Le cadre financier de mobilisation des ressources locales prend en compte :
- les ressources et dépenses budgétaires de la commune telles que fixées par la loi et les services chargés de la mobilisation des ressources communales
- le financement direct de l'Etat sous forme de subventions versées à la commune
- le financement communautaire notamment celui de la santé et de l'éducation
- les financements provenant de diverses structures nationales ou non intervenant dans le développement de la commune de Sèmè-Podji.
Dans la suite nous allons mettre l'accent sur les ressources budgétaires propres de la commune et leur mobilisation.

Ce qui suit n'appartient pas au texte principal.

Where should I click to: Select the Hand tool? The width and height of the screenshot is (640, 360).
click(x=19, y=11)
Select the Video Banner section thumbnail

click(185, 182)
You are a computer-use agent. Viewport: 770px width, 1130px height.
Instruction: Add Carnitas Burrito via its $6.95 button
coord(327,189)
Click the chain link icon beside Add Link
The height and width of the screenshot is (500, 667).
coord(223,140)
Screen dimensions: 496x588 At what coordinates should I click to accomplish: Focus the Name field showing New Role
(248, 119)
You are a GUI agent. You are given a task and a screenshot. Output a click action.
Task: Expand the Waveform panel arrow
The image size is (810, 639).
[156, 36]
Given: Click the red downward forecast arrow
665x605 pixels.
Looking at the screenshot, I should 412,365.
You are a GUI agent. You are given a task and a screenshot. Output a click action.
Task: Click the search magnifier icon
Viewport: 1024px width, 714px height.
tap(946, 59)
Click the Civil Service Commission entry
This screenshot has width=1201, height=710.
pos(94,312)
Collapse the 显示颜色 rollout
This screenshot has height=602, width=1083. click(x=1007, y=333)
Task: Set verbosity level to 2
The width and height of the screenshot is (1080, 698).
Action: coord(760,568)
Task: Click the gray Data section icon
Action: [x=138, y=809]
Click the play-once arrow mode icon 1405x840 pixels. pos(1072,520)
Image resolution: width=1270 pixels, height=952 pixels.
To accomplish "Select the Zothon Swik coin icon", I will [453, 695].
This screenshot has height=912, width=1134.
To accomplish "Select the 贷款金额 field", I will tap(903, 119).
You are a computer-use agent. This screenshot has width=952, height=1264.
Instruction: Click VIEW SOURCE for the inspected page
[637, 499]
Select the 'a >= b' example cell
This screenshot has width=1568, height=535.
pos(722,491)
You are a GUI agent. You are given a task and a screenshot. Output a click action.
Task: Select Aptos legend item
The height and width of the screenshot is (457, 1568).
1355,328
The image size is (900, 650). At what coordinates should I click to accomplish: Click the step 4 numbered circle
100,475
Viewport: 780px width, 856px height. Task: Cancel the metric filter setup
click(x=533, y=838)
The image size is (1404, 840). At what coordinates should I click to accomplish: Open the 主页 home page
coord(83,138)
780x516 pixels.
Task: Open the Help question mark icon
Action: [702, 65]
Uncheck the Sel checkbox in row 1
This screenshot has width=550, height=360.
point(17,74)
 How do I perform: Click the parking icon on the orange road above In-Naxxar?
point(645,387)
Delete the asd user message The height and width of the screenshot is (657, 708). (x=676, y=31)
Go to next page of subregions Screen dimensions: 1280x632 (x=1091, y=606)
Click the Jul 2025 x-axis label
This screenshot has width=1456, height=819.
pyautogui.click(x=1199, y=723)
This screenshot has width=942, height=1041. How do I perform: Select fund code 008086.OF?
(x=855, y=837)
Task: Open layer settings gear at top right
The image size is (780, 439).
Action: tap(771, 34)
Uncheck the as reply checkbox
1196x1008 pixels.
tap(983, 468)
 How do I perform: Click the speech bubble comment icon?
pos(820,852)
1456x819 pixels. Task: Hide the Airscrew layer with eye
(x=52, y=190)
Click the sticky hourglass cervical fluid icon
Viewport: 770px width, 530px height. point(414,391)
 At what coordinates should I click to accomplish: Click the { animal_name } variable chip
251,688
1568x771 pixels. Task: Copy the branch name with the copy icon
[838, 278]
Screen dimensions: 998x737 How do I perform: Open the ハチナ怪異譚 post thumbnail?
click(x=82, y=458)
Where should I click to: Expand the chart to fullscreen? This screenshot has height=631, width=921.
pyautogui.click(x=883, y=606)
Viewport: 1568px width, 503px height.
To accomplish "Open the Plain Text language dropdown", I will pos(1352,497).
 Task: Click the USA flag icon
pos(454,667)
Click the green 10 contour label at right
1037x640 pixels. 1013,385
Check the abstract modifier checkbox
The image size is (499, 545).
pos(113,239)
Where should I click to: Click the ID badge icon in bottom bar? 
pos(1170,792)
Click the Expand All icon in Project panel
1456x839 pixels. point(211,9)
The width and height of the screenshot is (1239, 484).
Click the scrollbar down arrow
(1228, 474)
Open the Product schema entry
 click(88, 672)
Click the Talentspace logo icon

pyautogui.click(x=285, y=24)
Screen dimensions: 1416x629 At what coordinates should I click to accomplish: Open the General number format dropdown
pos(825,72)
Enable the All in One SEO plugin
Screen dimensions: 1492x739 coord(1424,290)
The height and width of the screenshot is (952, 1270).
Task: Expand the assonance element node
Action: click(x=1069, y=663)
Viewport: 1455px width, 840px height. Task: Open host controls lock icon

Ressources budgétaires de la commune
Aux termes des articles 7 à 15 de la loi 98-007 du 12 Février 1998 portant régime financier des collectivités locales au Bénin, les ressources budgétaires propres de la commune de SèmèPodji comprennent les recettes fiscales et les recettes non fiscales.
On note que jusqu'en 2002, année d'installation des élus locaux, l'accent était mis sur le recouvrement des recettes fiscales (53,5% des recettes en 2002). Ces recettes sont perçues par la mairie pour le compte de l'Etat qui en retour, accorde une partie à la commune pour financer ses dépenses locales. A partir de 2002, la recherche de fonds propres pour assurer les dépenses locales a conduit les élus locaux à renforcer le recouvrement des recettes non fiscales et les autres recettes. Ainsi, dès 2003, l'ensemble des recettes non fiscales et autres recettes perçues par la commune s'élève à 254.499.749 FCFA soit 63,8% des recettes totales. En 2004, les recettes de la commune proviennent pour plus de 50% des recettes non fiscales et autres recettes. Le renforcement du recouvrement et l'élargissement de l'assiette doivent continuer pour permettre à la mairie de pouvoir financer ses propres dépenses.
Mais pour l'instant, les recettes pourraient s'améliorer si on prenait en compte toutes les taxes perçues et percevables sur les carrières et les taxes relatives au lotissement.
Services et agents chargés de la mobilisation des ressources communales
La mobilisation des ressources communales est actuellement assurée par les services des impôts, la recette/perception et la mairie à travers le service affaires économiques. Ces derniers s'occupent à la fois de la mobilisation des impôts locaux que des impôts d'Etat.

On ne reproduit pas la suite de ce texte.